■ **TASK GOAL**
Change "computer-use agent" to "GUI agent" in the records starting at the line that contains "Open the Connection menu" and ending at the last line of the records, leaving everything else as it is. Give back only those lines.

■ **RECORDED DATA**

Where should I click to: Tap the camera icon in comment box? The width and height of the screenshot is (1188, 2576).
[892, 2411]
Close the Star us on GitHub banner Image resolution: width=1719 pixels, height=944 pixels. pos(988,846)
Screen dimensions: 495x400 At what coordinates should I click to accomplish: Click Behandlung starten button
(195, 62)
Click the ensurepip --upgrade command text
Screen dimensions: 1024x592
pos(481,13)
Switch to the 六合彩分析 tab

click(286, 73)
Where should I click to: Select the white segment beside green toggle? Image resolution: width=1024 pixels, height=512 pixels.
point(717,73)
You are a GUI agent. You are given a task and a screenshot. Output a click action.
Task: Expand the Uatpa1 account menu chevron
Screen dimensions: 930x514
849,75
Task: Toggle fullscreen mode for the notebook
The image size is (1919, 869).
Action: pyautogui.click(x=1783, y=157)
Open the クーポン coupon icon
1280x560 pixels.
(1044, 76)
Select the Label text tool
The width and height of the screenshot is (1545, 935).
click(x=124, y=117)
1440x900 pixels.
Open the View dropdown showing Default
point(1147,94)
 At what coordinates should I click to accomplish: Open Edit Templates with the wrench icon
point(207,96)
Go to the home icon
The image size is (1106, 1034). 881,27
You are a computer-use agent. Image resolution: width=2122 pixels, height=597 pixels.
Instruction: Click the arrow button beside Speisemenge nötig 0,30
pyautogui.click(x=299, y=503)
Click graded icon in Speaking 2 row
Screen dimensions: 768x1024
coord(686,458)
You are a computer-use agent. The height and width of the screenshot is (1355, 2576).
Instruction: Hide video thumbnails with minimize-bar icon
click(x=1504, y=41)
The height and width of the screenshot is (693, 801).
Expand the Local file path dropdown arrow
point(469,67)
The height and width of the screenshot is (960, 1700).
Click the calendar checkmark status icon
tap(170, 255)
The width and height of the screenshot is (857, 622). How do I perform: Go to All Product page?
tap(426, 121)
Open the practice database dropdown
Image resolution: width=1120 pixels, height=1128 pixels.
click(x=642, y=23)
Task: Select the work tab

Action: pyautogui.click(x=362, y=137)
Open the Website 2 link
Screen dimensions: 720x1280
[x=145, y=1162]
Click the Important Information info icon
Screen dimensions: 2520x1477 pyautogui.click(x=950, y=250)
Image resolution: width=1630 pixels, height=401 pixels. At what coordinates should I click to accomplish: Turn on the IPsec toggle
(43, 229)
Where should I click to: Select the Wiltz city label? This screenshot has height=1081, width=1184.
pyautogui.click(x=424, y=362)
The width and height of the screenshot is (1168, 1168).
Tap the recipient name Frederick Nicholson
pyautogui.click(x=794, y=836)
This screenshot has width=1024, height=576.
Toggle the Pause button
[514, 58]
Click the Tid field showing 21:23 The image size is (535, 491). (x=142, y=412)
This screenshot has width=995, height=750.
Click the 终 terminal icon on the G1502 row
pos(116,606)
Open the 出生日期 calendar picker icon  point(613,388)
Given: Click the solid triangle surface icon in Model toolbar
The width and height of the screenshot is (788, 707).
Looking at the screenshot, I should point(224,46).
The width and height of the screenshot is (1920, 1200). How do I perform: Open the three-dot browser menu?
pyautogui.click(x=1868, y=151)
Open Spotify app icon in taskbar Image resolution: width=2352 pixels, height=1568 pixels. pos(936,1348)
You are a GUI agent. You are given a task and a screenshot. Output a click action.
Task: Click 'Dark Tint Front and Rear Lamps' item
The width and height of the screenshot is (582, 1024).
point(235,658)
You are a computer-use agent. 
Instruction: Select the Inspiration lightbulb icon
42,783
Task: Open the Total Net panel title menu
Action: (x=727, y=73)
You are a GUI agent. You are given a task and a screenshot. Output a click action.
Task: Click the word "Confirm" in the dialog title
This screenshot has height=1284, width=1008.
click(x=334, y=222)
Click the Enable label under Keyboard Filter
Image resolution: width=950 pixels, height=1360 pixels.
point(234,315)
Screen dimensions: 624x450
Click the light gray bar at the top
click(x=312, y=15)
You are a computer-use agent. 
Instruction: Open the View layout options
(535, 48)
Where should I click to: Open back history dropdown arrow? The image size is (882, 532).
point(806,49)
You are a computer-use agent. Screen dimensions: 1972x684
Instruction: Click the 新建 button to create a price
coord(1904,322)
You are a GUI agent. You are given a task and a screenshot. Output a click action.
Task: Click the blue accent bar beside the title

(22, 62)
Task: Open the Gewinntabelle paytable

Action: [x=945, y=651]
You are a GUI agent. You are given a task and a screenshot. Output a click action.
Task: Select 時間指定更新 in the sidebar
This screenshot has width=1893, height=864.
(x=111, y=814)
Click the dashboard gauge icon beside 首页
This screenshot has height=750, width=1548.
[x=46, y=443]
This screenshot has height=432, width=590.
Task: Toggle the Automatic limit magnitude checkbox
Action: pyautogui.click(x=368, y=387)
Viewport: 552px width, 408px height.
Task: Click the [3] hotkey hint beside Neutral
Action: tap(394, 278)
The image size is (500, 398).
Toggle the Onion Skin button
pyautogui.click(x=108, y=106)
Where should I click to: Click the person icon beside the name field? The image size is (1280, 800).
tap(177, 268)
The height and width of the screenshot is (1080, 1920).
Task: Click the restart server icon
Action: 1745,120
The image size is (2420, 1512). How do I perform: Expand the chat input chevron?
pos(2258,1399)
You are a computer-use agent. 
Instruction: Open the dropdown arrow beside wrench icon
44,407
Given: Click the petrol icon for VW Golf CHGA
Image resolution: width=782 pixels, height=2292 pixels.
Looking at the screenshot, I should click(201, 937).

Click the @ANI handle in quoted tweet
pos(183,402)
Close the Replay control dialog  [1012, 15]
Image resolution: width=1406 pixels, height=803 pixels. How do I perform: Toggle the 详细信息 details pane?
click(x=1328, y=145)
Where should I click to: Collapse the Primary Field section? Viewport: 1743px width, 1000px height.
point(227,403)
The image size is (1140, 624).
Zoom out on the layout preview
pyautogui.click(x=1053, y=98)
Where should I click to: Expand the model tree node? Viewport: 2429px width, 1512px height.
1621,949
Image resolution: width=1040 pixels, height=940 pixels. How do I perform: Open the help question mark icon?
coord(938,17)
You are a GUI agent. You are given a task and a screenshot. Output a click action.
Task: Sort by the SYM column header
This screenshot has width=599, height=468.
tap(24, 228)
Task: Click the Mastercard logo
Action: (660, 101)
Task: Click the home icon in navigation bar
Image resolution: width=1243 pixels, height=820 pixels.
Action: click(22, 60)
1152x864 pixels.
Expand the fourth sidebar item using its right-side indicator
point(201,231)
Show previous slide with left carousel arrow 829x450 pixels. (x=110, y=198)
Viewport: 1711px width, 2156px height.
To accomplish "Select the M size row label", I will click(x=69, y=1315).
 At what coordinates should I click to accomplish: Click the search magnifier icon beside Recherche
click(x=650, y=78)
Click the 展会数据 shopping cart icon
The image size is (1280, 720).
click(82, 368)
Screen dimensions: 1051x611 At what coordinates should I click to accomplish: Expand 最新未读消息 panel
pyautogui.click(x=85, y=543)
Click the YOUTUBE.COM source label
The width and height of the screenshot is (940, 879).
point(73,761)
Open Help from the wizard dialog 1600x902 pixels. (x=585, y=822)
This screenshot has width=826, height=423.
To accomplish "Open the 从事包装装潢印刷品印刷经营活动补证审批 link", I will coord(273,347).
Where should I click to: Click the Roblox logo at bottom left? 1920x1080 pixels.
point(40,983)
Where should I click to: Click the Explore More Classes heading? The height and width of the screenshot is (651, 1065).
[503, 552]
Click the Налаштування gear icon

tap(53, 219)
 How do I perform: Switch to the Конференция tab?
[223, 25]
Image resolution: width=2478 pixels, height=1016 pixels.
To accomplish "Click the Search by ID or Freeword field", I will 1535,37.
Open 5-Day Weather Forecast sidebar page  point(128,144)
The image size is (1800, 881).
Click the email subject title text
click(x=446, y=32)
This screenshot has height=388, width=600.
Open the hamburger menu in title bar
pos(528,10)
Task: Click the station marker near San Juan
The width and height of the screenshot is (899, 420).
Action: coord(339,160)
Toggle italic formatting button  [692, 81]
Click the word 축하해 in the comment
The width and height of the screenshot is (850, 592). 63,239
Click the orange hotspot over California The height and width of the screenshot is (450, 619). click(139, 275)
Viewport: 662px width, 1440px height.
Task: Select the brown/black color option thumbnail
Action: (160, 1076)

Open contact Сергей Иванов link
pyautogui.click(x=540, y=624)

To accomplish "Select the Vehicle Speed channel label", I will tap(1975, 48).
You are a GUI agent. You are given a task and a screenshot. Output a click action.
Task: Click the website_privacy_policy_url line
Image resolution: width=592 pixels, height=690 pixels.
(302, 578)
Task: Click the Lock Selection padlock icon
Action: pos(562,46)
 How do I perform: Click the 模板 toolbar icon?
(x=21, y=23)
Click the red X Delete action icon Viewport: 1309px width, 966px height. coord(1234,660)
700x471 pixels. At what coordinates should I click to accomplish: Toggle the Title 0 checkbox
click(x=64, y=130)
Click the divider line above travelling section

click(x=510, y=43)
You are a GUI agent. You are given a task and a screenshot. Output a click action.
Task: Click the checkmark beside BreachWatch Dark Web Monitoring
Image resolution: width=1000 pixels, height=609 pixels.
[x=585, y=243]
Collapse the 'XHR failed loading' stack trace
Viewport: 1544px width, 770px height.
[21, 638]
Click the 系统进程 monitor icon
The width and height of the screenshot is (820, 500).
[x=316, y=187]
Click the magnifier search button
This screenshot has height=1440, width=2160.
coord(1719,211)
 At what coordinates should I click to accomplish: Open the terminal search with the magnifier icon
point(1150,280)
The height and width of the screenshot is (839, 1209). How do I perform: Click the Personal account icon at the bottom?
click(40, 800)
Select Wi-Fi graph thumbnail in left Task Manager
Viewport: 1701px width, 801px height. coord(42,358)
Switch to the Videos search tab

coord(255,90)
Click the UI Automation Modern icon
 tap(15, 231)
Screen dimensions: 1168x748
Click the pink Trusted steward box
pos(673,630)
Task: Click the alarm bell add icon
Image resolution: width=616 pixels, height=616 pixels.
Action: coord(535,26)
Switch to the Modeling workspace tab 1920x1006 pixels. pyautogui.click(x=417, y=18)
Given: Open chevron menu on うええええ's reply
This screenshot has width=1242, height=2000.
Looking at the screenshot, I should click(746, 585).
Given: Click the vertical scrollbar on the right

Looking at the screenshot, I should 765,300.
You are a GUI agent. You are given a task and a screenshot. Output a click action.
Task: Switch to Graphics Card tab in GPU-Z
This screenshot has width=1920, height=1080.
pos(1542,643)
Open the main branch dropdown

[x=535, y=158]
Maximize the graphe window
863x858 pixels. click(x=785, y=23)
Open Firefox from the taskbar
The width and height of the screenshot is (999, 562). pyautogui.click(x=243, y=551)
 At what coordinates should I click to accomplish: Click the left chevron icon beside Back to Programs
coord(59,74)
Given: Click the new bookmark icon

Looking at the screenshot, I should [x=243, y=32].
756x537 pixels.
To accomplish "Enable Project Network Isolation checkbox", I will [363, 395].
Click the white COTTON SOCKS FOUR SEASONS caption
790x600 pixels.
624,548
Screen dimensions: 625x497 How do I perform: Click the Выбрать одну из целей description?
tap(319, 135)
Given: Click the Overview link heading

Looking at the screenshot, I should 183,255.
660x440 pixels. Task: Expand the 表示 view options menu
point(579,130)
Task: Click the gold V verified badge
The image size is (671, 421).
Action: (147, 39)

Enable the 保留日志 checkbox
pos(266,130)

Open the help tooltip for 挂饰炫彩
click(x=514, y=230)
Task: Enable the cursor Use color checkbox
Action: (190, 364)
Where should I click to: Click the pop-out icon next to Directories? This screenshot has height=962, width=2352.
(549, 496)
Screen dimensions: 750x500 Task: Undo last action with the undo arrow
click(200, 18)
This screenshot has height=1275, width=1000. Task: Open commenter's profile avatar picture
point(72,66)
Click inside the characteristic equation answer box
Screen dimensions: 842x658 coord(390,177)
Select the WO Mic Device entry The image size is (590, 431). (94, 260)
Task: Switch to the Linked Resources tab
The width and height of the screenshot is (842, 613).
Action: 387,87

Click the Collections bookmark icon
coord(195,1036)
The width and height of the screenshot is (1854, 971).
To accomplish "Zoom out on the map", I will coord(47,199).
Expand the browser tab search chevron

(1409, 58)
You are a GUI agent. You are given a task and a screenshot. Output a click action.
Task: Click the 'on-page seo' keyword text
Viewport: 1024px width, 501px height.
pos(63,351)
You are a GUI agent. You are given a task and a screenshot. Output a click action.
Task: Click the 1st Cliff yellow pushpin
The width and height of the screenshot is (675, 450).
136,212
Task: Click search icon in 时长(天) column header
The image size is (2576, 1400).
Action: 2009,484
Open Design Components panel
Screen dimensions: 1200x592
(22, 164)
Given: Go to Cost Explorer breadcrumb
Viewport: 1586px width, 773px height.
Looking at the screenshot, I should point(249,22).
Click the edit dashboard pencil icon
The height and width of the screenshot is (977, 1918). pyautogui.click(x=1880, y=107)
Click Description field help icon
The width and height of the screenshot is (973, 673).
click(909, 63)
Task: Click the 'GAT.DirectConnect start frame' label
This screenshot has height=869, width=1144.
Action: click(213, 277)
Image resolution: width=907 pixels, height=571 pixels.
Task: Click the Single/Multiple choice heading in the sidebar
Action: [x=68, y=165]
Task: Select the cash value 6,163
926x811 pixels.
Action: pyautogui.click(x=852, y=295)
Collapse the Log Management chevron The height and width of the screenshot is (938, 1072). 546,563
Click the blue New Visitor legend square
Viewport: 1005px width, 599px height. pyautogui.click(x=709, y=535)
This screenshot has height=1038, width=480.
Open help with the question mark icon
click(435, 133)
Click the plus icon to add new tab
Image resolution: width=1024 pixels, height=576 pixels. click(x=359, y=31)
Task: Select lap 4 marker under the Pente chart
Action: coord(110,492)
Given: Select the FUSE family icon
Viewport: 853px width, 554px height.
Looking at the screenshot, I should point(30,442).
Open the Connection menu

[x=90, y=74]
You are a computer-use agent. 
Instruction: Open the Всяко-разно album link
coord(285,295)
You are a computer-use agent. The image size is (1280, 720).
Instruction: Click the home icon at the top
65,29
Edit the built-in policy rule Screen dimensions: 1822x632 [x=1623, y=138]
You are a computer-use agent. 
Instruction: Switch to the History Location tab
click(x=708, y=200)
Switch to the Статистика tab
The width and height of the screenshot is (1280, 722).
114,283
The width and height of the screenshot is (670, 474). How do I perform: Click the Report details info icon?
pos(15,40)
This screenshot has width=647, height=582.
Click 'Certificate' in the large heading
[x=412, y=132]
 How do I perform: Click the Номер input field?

■ **REPLY TO THE TASK**
Open the Connection menu

[x=90, y=74]
You are a GUI agent. 
Instruction: Open the Всяко-разно album link
coord(285,295)
You are a GUI agent. The image size is (1280, 720).
Instruction: Click the home icon at the top
65,29
Edit the built-in policy rule Screen dimensions: 1822x632 [x=1623, y=138]
You are a GUI agent. 
Instruction: Switch to the History Location tab
click(x=708, y=200)
Switch to the Статистика tab
The width and height of the screenshot is (1280, 722).
114,283
The width and height of the screenshot is (670, 474). How do I perform: Click the Report details info icon?
pos(15,40)
This screenshot has width=647, height=582.
Click 'Certificate' in the large heading
[x=412, y=132]
 How do I perform: Click the Номер input field?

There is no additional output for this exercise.